After the UCP took power, annual public funding to the Seed jumped from an average of $8 million per year from 2017 to 2020 to an average of $23 million per year from 2021 to 2024, according to the organization’s annual audits.
During that time, it has grown from four shelters and supportive housing facilities in three cities to 14 facilities in seven cities—growth that apparently supports salaries of $160,000 to $300,000 for its seven top-paid staff.

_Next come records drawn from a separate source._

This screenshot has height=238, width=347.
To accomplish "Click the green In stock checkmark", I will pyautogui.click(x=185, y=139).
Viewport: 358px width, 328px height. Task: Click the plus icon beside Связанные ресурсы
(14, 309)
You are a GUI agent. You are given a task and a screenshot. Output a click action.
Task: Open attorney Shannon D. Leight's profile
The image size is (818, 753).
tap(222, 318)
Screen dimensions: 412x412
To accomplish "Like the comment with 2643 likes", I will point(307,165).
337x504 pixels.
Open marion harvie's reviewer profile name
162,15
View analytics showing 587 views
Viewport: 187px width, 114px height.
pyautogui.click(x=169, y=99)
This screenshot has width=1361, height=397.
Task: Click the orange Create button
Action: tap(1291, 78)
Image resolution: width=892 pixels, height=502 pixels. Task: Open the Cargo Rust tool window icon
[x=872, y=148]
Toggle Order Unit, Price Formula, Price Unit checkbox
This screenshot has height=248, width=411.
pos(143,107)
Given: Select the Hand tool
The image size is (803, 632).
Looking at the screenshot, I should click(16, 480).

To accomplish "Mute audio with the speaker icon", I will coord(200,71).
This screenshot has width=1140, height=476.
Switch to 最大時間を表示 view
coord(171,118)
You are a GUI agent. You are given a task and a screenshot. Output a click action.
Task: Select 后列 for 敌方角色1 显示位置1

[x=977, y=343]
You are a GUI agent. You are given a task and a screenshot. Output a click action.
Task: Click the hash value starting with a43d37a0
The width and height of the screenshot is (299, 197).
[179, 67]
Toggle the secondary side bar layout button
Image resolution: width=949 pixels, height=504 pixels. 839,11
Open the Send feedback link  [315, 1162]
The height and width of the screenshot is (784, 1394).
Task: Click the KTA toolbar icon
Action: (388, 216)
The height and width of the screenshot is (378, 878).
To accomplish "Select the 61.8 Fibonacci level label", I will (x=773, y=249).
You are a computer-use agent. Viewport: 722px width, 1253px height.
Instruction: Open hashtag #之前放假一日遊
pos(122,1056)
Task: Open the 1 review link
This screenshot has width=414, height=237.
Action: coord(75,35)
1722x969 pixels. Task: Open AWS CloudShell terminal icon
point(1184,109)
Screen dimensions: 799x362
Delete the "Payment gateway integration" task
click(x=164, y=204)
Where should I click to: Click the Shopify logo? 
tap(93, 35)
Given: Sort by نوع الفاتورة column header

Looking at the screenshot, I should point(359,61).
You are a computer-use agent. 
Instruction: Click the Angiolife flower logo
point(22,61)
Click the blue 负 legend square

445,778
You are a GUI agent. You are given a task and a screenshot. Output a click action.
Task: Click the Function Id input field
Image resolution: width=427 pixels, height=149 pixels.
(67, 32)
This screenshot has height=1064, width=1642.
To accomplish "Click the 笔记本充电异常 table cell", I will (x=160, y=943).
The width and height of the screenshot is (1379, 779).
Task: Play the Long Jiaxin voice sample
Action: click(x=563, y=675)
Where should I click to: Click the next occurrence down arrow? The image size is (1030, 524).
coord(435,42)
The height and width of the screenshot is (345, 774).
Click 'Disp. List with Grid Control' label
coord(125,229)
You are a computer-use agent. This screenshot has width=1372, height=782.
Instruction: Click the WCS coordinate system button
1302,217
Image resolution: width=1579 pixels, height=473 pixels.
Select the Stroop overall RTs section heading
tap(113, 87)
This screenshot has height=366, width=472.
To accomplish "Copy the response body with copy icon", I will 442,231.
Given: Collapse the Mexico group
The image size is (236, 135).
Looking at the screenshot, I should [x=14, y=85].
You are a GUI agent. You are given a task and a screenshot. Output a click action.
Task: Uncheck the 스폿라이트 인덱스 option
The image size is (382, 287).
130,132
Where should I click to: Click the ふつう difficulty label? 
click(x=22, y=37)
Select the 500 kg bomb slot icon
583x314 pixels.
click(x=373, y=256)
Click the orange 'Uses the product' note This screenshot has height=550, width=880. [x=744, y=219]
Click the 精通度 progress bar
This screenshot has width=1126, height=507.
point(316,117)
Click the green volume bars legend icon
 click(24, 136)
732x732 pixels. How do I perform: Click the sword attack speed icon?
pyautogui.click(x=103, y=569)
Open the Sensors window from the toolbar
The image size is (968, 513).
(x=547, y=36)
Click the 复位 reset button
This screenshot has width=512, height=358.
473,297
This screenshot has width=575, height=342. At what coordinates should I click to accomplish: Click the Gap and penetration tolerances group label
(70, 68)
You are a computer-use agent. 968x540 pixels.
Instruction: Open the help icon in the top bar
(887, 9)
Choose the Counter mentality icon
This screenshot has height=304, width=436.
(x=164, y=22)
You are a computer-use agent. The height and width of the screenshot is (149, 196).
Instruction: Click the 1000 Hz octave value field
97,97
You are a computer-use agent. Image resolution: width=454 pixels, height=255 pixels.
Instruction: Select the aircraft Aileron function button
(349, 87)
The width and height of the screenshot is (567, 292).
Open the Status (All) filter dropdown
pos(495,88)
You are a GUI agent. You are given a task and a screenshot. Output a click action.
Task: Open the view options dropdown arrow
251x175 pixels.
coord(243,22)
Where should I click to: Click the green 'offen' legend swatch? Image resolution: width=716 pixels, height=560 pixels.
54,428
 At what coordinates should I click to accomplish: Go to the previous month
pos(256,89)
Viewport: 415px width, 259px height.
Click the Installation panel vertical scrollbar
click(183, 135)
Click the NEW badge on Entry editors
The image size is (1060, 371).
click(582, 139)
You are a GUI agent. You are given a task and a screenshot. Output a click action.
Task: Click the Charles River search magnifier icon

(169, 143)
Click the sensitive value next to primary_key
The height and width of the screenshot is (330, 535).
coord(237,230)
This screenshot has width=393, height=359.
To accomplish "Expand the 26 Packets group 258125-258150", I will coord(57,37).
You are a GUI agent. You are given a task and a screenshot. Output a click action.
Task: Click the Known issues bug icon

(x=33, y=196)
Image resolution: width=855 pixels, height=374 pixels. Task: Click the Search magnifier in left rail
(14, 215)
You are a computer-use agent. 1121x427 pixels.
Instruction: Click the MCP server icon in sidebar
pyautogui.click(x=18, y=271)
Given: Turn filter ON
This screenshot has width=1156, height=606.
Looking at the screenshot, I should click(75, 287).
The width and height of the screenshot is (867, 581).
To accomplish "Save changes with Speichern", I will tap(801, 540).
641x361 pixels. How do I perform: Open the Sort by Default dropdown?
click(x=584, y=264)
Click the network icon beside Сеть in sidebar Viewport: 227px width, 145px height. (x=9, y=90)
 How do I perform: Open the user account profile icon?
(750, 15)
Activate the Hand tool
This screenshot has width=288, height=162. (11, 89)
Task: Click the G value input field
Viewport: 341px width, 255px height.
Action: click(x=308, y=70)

In response to a request for comment, the organization’s Communications Manager Deon Watson stated that The Mustard Seed is “a space where individuals experiencing homelessness can receive the critical support they need to rebuild their lives,” including employment assistance, ID recovery, and mental health counseling. All of this is geared toward having people “transition into sustainable housing.”
Leading the social services ministry since 2019, the Nixon brothers have enthusiastically promoted the Seed. During the government’s announcement of a task force to address social issues in December 2022, Jeremy name-dropped the organization five times in seven minutes.
Meanwhile, Jason has posted about the Seed on X six times since being elected, to the apparent exclusion of other shelter agencies.
Gold rush for right wing disaster capitalists
It seems that wherever disaster strikes unhoused communities, the Seed appears to open a facility—Alberta, and soon Saskatchewan, government contract in hand.
After Wetaskiwin city council closed the local shelter and created a months-long tragedy by displacing homeless people shortly before the onset of winter, the Seed was funded to run a temporary trailer through the winter. While drug toxicity disproportionately surged among unhoused individuals in early COVID, the Seed was handed Alberta government contracts to operate COVID-19 emergency shelters in Calgary, Edmonton and Red Deer and an isolation unit in Calgary.
In 2023, after financial mismanagement closed the Lighthouse Supported Living facility in Saskatoon, the Saskatchewan government ushered in the Seed’s first foray into Saskatchewan. Kenneyism: meet disaster capitalism.

Marc Arcand, Tribal Chief of the Saskatoon Tribal Council that oversees 105 shelter beds in Saskatoon, is not pleased with how his organization was sidelined during arrangements to replace the Lighthouse.
In September, he told local radio station 650 CKOM, “I have no faith in Mustard Seed because they don’t know nothing about First Nations people. Their population when they work in Calgary is with newcomers. They don’t deal with what we’re dealing with in Saskatoon, which is the First Nations people, the mental health, addictions, violence. They have zero clue.”
This ignorance is likely to be of little concern to the UCP and Sask Party, along with their corporate allies, as they realign provincial governments with their abstinence model.
With the federal Conservative Party promising to adopt the model and involuntary treatment planned in BC and Alberta, a gold rush is underway for social agencies willing to toe the line.
As Marshall Smith instructed the nonprofit sector at the tech conference in May, “a lot of you feel compelled to go out and make strategy. Don’t do that. Just come on board with The Strategy.”
When they do, nonprofits hoping to thrive under Kenneyism—and, if Poilievre wins the next federal election, agencies across the country—will have to get accustomed to leaving people who use drugs out in the cold.
*Correction: The title for Mark Arcand has been corrected to reflect that he is the Tribal Chief of the Saskatoon Tribal Council.